Imperfections to you may be life-altering to another

By Laura Seymour

Dear Families,
I love books, and even more, I love stories.
Our ancient sages knew that if a lesson needed to be learned, there was no better way than with a story. There are stories that are timeless that come from different traditions that teach Jewish lessons.
Today while reading an article from in a comment on sacred partnerships, there was a wonderful story that, although not Jewish, definitely teaches us Jewish values. Here it is:
There once was an elderly Chinese woman who had two large pots, each hung on the ends of a pole which she carried across her neck. One of the pots had a crack in it, while the other pot seemed perfect and always delivered a full portion of water. At the end of the long walk from the stream to the house, the cracked pot arrived only half full. For two years this went on daily, with the woman bringing home only one and a half pots of water. The poor cracked pot was ashamed of its own imperfection and miserable that it could only do half of what it thought it should be doing.
After two years of what it perceived to be bitter failure, it spoke to the woman one day by the stream. “I am ashamed of myself, because this crack in my side causes water to leak out all the way back to your house.” The old woman smiled, “Did you notice that there are flowers on your side of the path, but not on the other pot’s side? That’s because I have always known about your crack, so I planted flower seeds on your side of the path, and every day while we walk back you water them. For two years I have been able to pick these beautiful flowers to decorate the table. Without you being just the way you are there would not be this beauty to grace my house.”

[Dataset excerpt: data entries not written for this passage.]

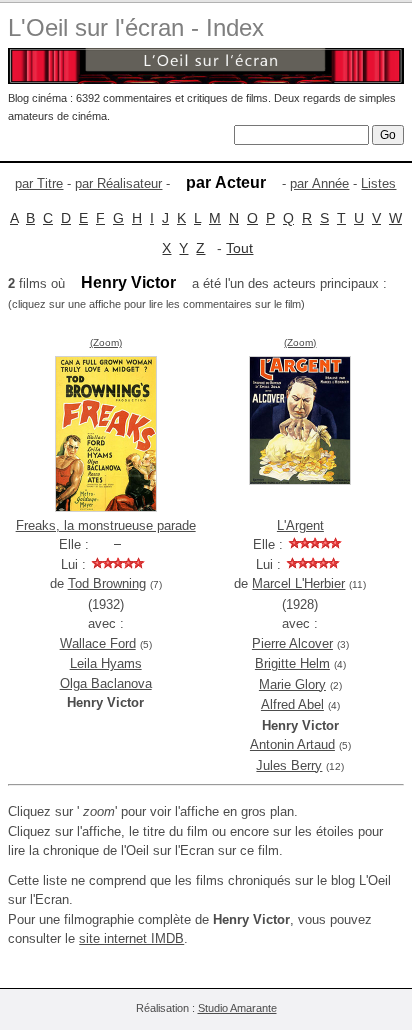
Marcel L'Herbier (298, 583)
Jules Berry (289, 765)
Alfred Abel (292, 704)
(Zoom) (106, 342)
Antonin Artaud (292, 744)
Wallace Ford (98, 643)
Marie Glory (292, 684)
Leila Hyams (106, 663)
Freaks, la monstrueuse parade (106, 525)
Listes (378, 183)
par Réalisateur (118, 183)
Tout (239, 248)
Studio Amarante (237, 1008)
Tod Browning (107, 583)
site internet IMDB (131, 938)
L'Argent (300, 525)
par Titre (39, 183)
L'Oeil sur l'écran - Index (136, 27)
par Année (319, 183)
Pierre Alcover (292, 643)
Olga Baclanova (106, 683)
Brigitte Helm (292, 663)
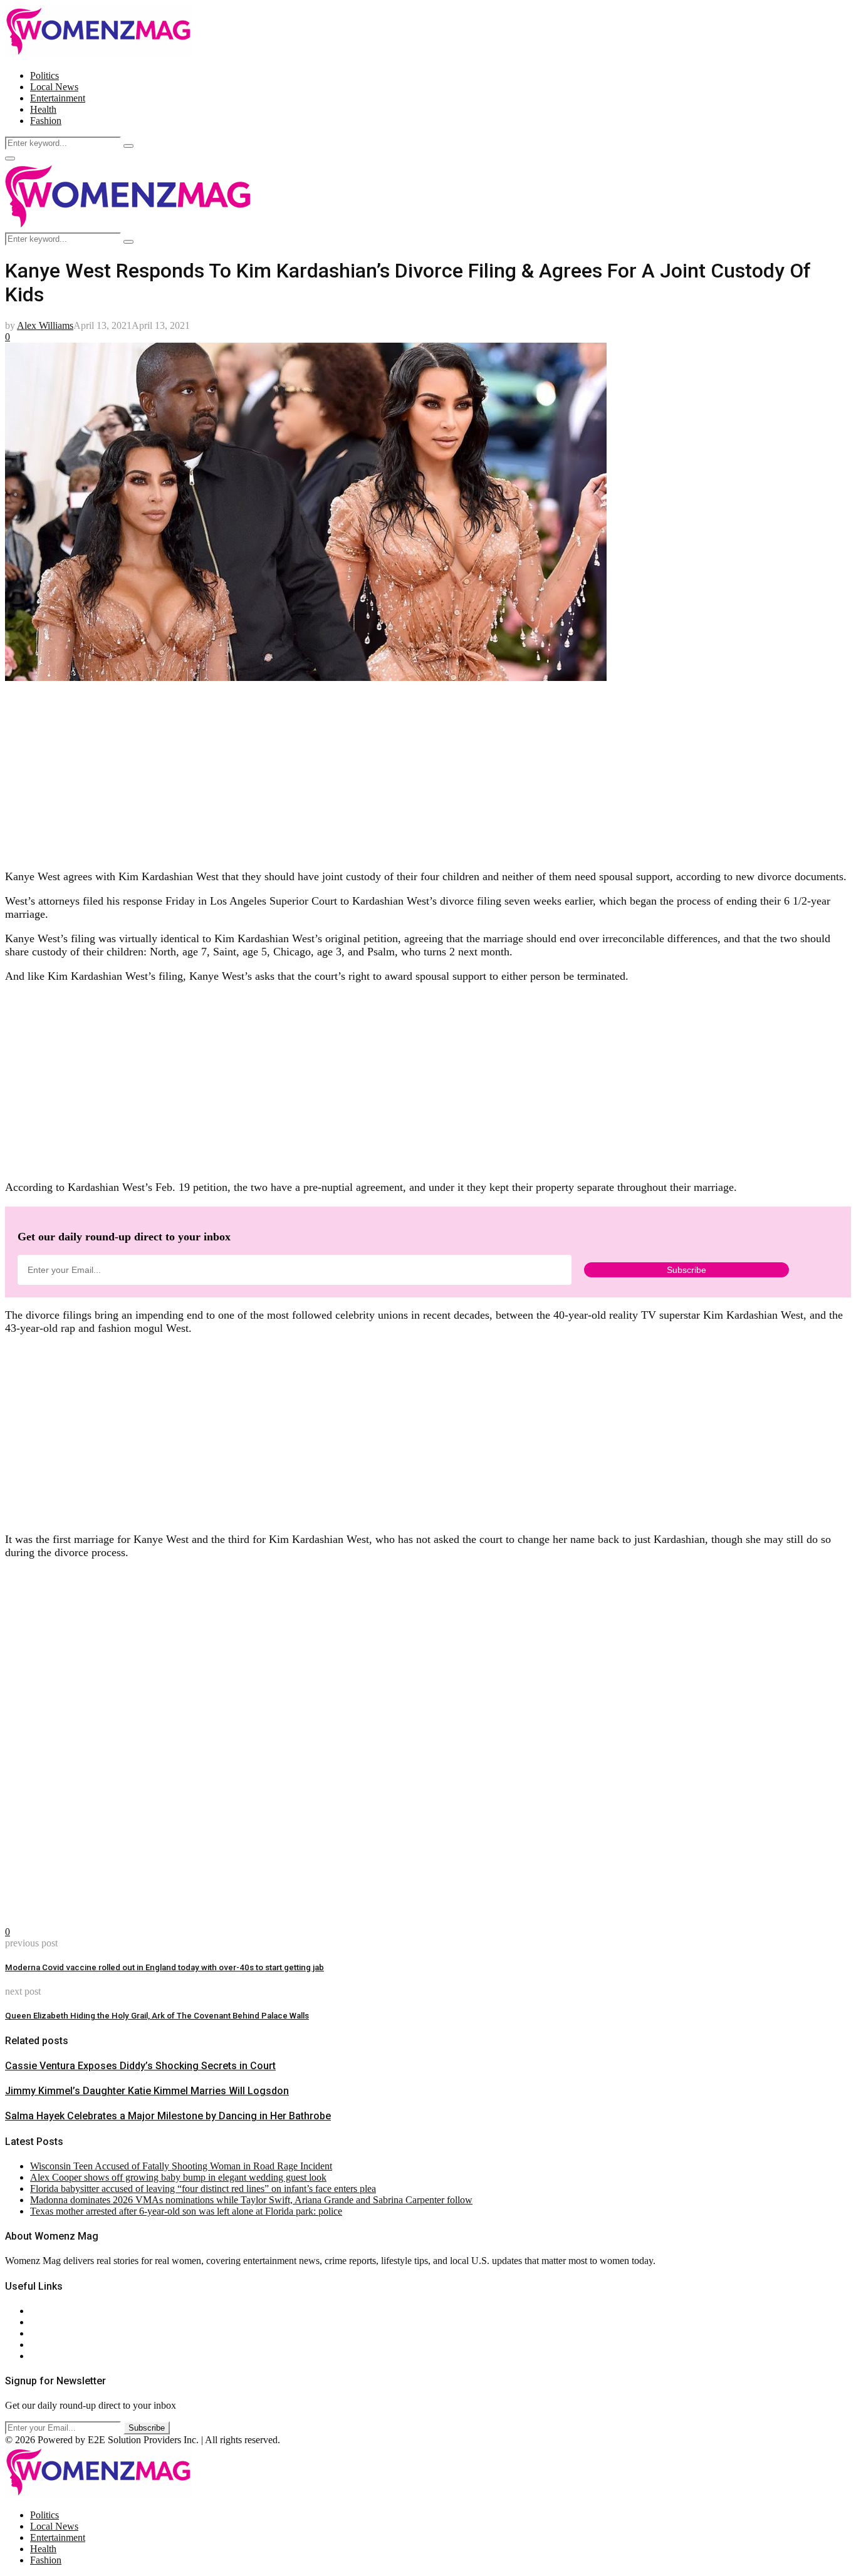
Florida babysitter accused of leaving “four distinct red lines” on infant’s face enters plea (203, 2188)
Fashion (45, 120)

We teach our children and must remember for ourselves as well, that each individual is created b’tzelem Elohim, in God’s image. In truth, the elderly Chinese woman had two perfect pots, and each one served an important purpose. Let us celebrate our unique gifts and remember to treat each person with kavod, respect.
Shalom … from the Shabbat Lady.
Laura Seymour is director of Camping Services at the Aaron Family Jewish Community Center.